Slow tier (Claude Opus, GPT-5, frontier models): 3-10 seconds, $0.01-0.1 per event. Use only for high-priority deep investigation — events flagged as 'maybe malicious, need careful analysis.' Volume should be 1-5% of total.

Most events go through fast and medium. A small subset escalates to slow. Total spend stays manageable while quality on hard cases stays high.

False Positives: The Constraint That Kills Most Pipelines

The single biggest failure mode of AI security pipelines is false positive volume. A pipeline that produces 500 'suspicious' alerts per day for a team of 3 analysts is worse than no pipeline at all — analysts stop reading them.

Pattern 1: explicit benign-pattern teaching. Maintain a corpus of known-benign event patterns (CI/CD service accounts, scheduled jobs, security scan tools). Reference this corpus in the LLM prompt: 'These patterns are known benign and should not be flagged.' Cuts false positives dramatically in week one.

Pattern 2: confidence thresholding. Have the LLM emit a numeric confidence (0-100) alongside its classification. Only fire alerts above a threshold (e.g., 70). Tune the threshold based on analyst feedback — start high, lower if real events are slipping through.

Pattern 3: feedback loop. When an analyst marks an alert as a false positive, capture the event and context and use it as a negative example in future prompts. This requires a structured feedback UI but pays off in declining false positive rates over weeks and months.

Cost Management at Production Scale

At enterprise event volumes (millions per day), naive pipelines cost tens of thousands per month in LLM API spend. Three rules keep costs sustainable.

Rule 1: pre-filter aggressively. Layer 1 should remove 90-95% of events. Every event that reaches the LLM costs money; every event the LLM never sees is free.

Rule 2: use the smallest model that works. Most triage decisions do not need a frontier model. A fine-tuned Llama 3.3 70B running self-hosted on a single GPU server handles the volume that would cost tens of thousands per month on hosted GPT-4o. Operational cost is one engineer's quarter of time.

Rule 3: cache repeated patterns. Many security events have repeated structure (same user, same source IP, same event type). Cache the LLM's assessment for identical event signatures with a 1-hour TTL. Cache hit rates of 30-50% are achievable.

For a mid-sized organization processing ~5M events/day through this pipeline, our reference architecture (self-hosted Llama for triage, hosted Sonnet for escalations) costs roughly $3,000-5,000/month — vs $30,000+/month with naive hosted-only approaches [verify against your model pricing].

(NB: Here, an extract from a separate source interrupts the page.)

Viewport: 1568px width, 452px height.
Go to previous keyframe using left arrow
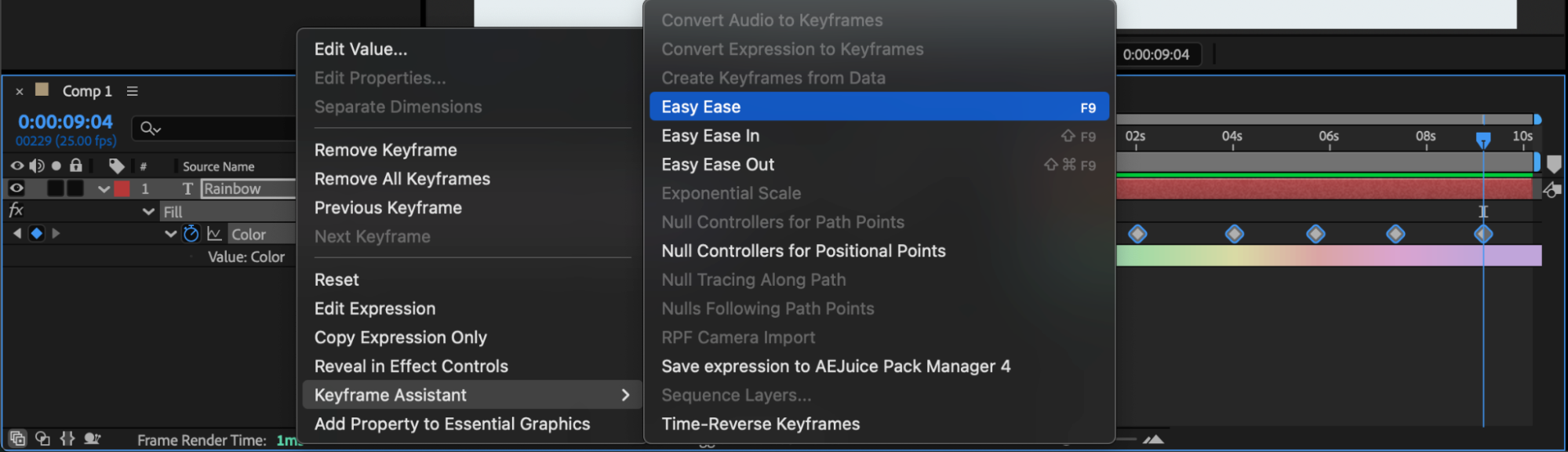click(17, 234)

Real Pattern: Suspicious Login Detection End-to-End

A worked example: detecting account takeover via suspicious login patterns. Event sources: AWS CloudTrail Console login events plus identity provider audit logs (Okta, Google Workspace).

Layer 1 filtering drops events from known service principals, healthchecks, and routine SSO flows. Keep raw human login events. Roughly 95% volume reduction.

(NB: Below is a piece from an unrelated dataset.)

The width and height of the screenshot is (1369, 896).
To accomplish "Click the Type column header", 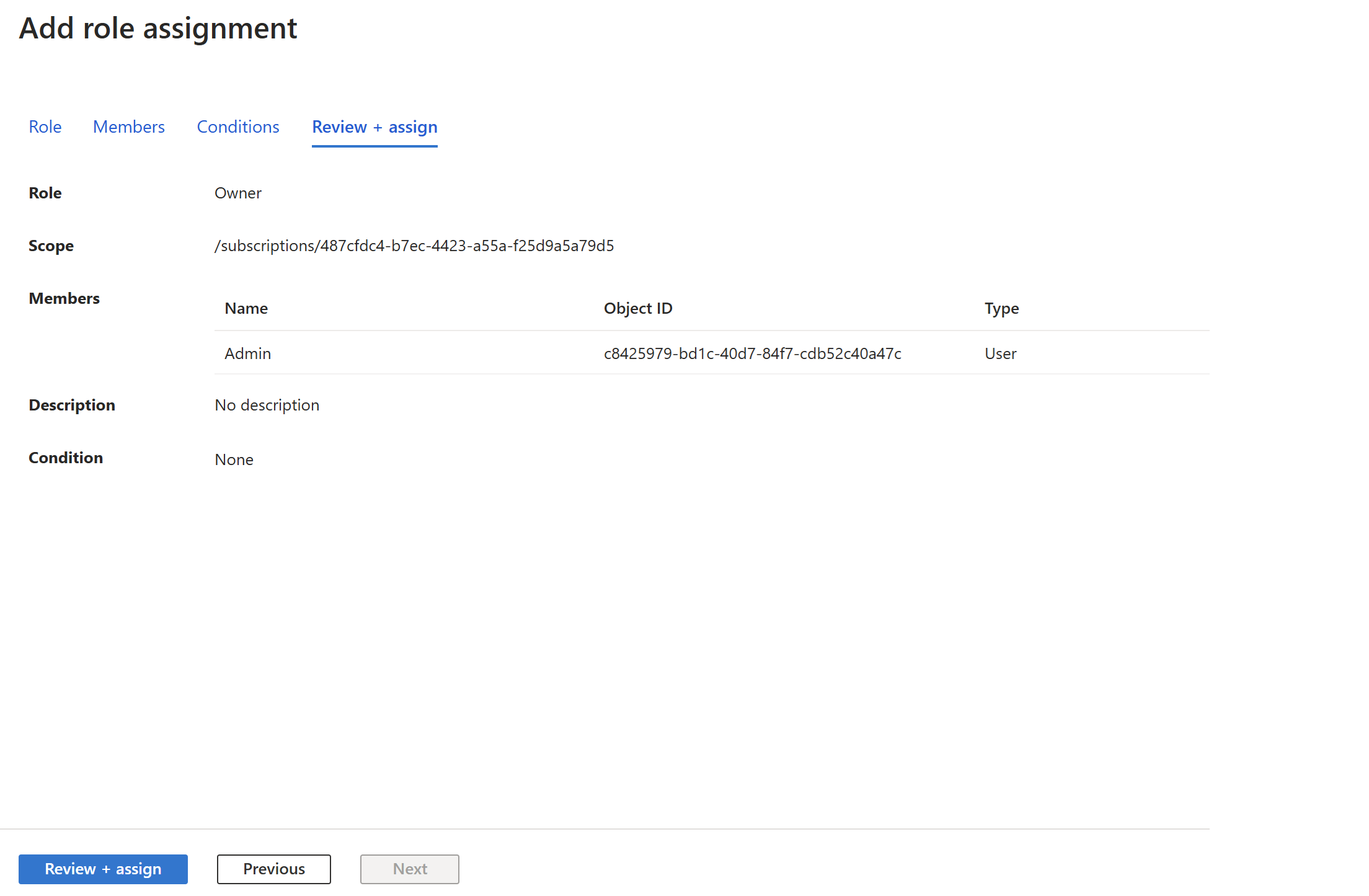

Layer 2 enrichment pulls user profile (department, manager, normal login geo, device fingerprint history), recent activity (other logins in last hour, recent privilege changes), and threat intel (IP reputation, ASN reputation, recent compromise feeds). The LLM then classifies the login as benign, suspicious, or malicious given the context.

Reasoning examples the model handles well: 'login from new country but device matches and user mentioned travel in recent calendar event' → benign; 'login at 3am from never-seen country on never-seen device' → suspicious; 'login followed immediately by privilege escalation request from unfamiliar IP' → malicious.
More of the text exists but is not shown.